- PROBLEM STATEMENT: The answer must consist only of the lines from the line with "Instruction: Expand the Tagging tree node" to the line with "1614x880 pixels.", both included, exactly as they stand below.

- DATA EXTRACT:
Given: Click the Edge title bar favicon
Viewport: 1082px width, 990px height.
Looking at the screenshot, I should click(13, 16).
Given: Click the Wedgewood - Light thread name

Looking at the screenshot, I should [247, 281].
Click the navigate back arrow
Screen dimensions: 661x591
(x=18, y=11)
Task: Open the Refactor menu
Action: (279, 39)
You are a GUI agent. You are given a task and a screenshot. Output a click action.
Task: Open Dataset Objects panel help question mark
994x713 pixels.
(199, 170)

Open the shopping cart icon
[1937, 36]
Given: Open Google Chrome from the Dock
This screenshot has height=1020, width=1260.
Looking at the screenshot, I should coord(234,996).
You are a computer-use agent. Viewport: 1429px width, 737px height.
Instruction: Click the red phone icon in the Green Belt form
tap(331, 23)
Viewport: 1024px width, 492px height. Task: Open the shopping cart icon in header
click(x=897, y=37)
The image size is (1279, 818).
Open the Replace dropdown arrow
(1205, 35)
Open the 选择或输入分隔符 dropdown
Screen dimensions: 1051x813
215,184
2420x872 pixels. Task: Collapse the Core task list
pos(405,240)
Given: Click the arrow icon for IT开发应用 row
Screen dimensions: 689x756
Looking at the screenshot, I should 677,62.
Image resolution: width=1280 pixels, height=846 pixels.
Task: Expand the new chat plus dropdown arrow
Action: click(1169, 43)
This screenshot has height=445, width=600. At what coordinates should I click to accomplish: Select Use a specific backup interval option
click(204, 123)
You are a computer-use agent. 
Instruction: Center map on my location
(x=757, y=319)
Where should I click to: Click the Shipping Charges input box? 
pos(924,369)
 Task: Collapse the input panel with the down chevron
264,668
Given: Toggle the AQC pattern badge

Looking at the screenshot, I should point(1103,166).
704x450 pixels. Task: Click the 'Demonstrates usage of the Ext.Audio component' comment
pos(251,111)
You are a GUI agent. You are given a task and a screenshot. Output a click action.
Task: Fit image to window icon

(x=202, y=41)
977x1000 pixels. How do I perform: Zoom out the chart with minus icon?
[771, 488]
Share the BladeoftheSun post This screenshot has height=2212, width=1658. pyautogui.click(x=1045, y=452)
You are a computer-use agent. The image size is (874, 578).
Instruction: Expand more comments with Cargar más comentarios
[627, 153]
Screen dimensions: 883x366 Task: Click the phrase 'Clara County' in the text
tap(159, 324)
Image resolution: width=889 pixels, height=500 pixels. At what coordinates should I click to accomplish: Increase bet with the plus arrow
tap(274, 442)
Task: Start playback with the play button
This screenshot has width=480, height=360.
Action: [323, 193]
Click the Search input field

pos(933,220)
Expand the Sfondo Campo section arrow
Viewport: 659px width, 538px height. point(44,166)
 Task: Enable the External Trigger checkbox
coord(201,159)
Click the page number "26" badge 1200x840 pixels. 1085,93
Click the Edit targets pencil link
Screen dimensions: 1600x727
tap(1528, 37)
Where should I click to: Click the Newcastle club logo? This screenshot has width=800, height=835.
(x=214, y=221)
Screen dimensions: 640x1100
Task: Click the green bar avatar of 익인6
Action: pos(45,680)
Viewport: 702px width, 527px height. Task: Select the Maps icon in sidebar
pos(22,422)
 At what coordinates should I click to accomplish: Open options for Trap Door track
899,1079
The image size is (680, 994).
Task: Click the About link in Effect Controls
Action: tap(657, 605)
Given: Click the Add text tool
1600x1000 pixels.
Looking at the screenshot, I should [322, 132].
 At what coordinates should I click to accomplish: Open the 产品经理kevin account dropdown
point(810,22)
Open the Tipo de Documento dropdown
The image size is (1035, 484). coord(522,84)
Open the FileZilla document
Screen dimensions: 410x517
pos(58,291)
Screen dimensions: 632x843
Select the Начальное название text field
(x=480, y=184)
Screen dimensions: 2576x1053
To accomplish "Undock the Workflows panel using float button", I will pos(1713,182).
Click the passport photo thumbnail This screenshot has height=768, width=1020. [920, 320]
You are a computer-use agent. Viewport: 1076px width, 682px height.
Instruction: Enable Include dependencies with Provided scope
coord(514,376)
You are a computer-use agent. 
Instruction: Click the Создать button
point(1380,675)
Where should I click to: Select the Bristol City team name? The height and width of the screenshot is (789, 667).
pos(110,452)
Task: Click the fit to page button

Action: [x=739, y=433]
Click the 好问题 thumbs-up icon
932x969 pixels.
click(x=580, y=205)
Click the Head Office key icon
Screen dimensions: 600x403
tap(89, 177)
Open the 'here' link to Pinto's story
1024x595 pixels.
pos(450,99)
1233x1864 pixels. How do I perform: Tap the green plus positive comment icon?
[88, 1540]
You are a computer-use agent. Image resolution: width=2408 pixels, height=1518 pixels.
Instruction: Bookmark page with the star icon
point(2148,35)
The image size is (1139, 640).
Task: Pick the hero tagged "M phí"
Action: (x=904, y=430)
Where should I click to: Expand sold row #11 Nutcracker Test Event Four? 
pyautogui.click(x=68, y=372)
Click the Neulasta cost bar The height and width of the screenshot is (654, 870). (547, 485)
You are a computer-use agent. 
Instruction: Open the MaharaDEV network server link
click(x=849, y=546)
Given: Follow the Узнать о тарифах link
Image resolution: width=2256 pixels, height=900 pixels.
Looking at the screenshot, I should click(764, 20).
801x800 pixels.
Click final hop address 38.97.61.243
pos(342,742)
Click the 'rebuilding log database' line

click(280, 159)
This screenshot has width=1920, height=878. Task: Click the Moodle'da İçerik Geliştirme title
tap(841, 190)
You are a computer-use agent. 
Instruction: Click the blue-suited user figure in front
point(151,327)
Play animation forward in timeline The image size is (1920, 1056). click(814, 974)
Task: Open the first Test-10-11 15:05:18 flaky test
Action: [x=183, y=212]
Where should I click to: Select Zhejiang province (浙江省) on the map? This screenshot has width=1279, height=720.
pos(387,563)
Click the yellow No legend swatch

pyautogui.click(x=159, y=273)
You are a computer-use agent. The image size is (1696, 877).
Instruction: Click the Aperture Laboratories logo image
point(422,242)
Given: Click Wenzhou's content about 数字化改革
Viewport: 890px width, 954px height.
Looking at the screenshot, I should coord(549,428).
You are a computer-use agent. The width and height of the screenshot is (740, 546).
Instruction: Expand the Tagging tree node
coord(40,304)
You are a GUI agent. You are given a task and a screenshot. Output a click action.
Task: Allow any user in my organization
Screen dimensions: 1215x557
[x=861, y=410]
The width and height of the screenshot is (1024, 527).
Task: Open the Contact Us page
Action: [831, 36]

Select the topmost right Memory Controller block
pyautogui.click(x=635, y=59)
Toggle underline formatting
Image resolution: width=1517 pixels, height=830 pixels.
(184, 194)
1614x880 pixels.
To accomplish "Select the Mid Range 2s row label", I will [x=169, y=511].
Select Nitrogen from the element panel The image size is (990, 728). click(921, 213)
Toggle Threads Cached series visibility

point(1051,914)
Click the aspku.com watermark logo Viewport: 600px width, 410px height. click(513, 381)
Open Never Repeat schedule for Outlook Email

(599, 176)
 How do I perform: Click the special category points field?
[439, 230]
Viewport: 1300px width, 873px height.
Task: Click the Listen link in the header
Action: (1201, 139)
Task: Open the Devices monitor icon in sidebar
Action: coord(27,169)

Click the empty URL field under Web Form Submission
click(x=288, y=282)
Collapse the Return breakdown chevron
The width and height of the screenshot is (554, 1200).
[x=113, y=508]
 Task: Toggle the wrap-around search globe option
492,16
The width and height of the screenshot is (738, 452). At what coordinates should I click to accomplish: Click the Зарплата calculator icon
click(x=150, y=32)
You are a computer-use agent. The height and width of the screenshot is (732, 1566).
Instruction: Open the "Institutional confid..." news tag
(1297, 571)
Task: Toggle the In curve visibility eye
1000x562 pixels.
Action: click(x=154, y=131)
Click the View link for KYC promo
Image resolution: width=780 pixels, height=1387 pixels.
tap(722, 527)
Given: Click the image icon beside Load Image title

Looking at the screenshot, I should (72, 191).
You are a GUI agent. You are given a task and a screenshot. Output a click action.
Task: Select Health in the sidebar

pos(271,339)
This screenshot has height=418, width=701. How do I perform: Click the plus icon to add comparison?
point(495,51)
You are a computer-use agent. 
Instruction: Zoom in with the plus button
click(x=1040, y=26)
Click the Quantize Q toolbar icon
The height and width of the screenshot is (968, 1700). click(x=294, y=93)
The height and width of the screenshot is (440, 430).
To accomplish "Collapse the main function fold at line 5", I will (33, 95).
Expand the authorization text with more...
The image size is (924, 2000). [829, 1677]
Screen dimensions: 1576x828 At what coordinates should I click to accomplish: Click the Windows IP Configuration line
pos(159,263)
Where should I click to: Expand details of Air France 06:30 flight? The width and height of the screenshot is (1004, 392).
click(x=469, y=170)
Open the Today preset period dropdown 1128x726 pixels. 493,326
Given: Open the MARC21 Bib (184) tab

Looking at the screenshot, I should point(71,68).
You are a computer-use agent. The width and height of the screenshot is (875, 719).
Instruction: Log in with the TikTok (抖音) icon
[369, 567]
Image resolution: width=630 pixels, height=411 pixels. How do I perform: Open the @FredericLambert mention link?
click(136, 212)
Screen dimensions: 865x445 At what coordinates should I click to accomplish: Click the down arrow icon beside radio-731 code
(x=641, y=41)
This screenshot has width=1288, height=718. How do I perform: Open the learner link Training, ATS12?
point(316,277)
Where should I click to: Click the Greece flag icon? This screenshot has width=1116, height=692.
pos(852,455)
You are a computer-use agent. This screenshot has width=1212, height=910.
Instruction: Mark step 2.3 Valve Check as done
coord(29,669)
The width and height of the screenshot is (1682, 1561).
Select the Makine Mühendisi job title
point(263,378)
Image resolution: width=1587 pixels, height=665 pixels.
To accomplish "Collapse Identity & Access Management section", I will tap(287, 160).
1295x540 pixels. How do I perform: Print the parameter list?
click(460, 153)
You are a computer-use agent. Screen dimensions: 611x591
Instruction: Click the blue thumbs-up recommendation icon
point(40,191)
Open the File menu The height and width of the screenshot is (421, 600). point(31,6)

- RESPONSE:
Instruction: Expand the Tagging tree node
coord(40,304)
You are a GUI agent. You are given a task and a screenshot. Output a click action.
Task: Allow any user in my organization
Screen dimensions: 1215x557
[x=861, y=410]
The width and height of the screenshot is (1024, 527).
Task: Open the Contact Us page
Action: [831, 36]

Select the topmost right Memory Controller block
pyautogui.click(x=635, y=59)
Toggle underline formatting
Image resolution: width=1517 pixels, height=830 pixels.
(184, 194)
1614x880 pixels.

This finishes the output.